-- Short task --
Copy out each line below that contains the word "height".

-- The input --
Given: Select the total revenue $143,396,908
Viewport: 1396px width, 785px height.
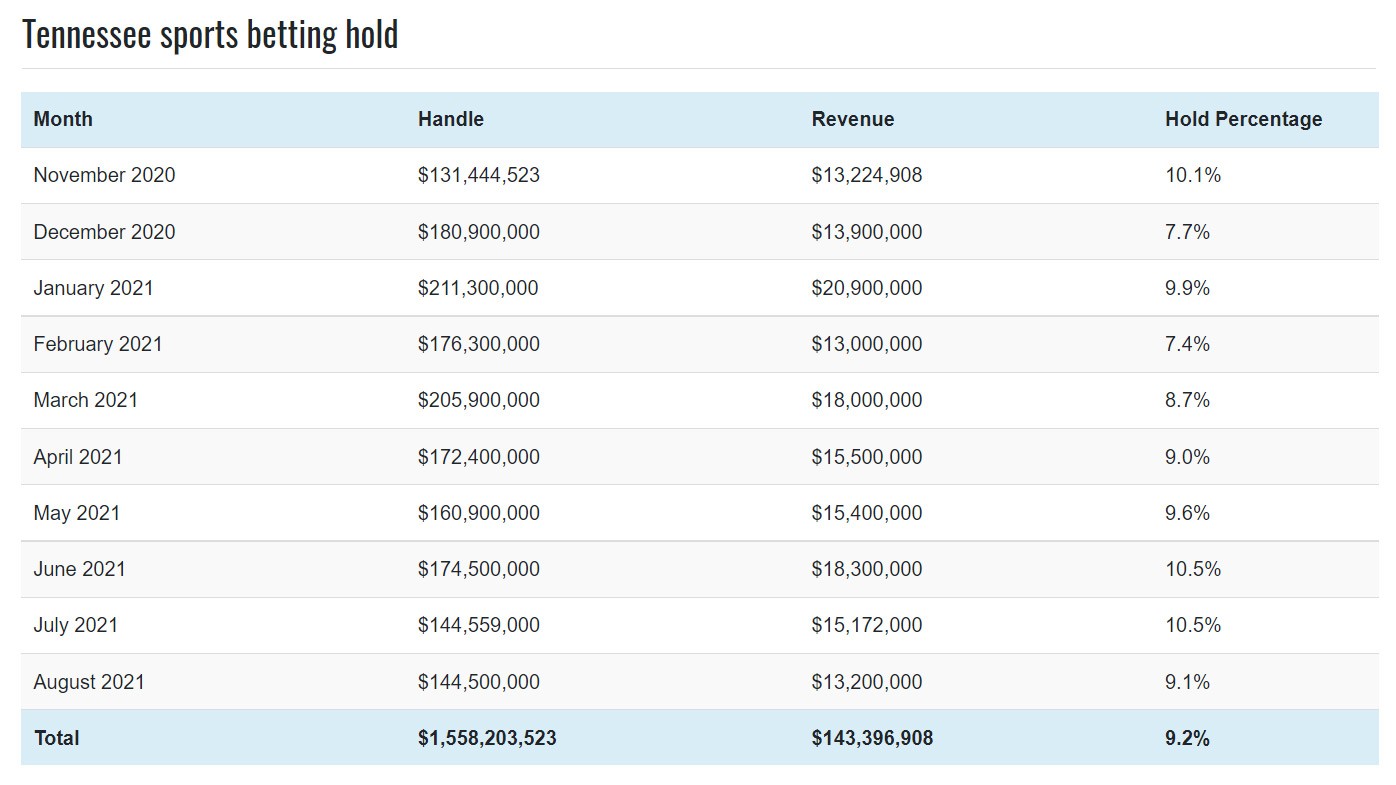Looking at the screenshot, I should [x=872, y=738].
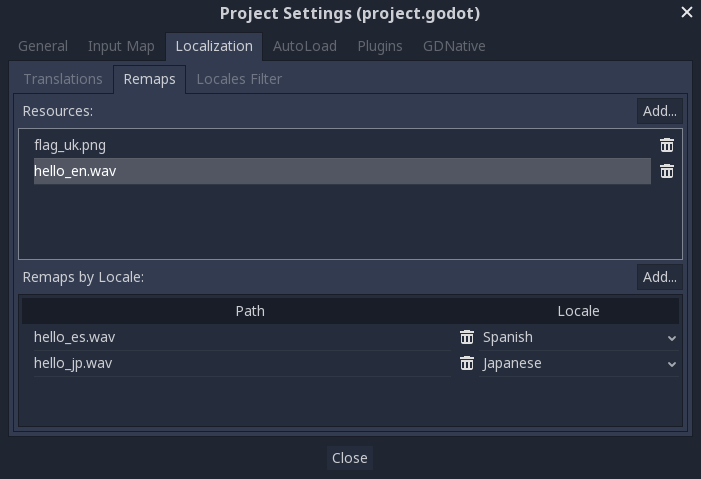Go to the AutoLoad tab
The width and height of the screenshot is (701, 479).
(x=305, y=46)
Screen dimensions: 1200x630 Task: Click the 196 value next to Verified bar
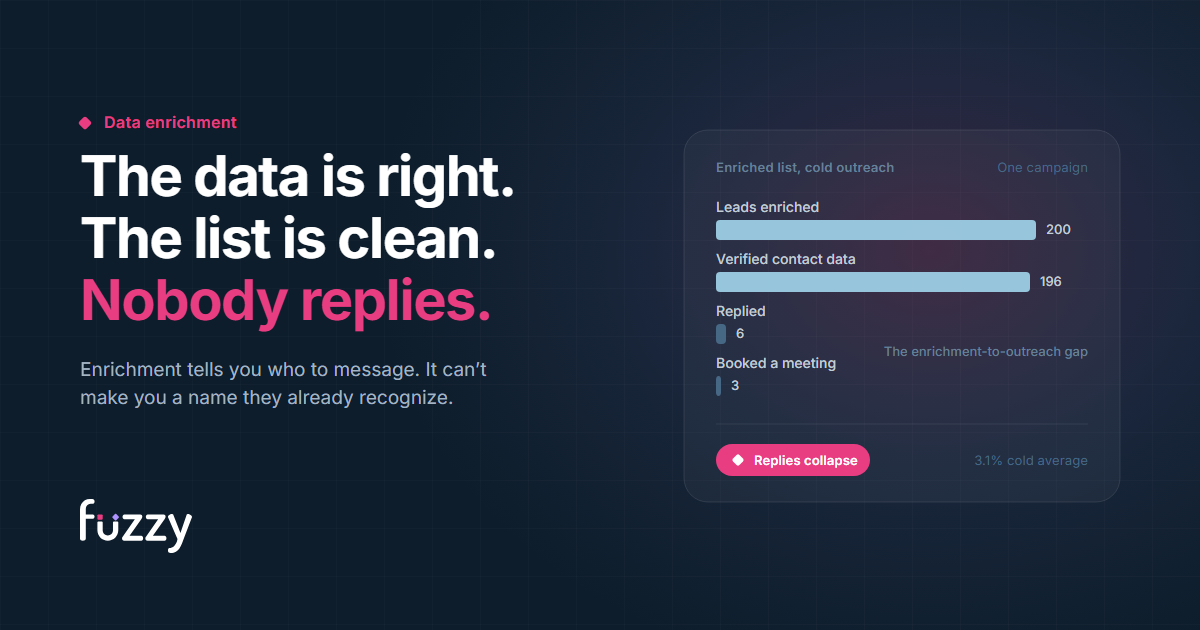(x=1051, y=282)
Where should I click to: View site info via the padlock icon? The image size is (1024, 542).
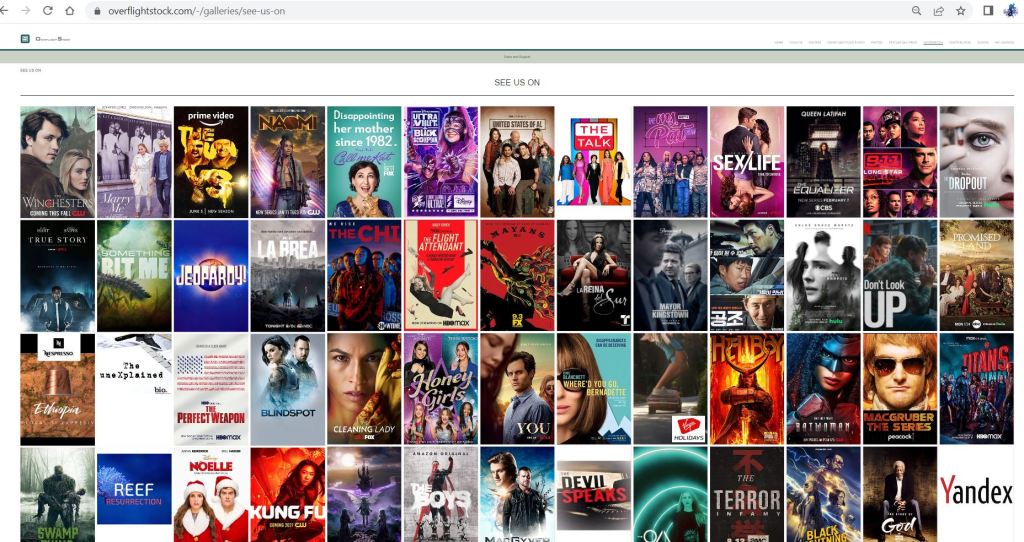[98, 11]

-- Reply to the task --
Viewport: 1396px width, 785px height.
The width and height of the screenshot is (701, 479).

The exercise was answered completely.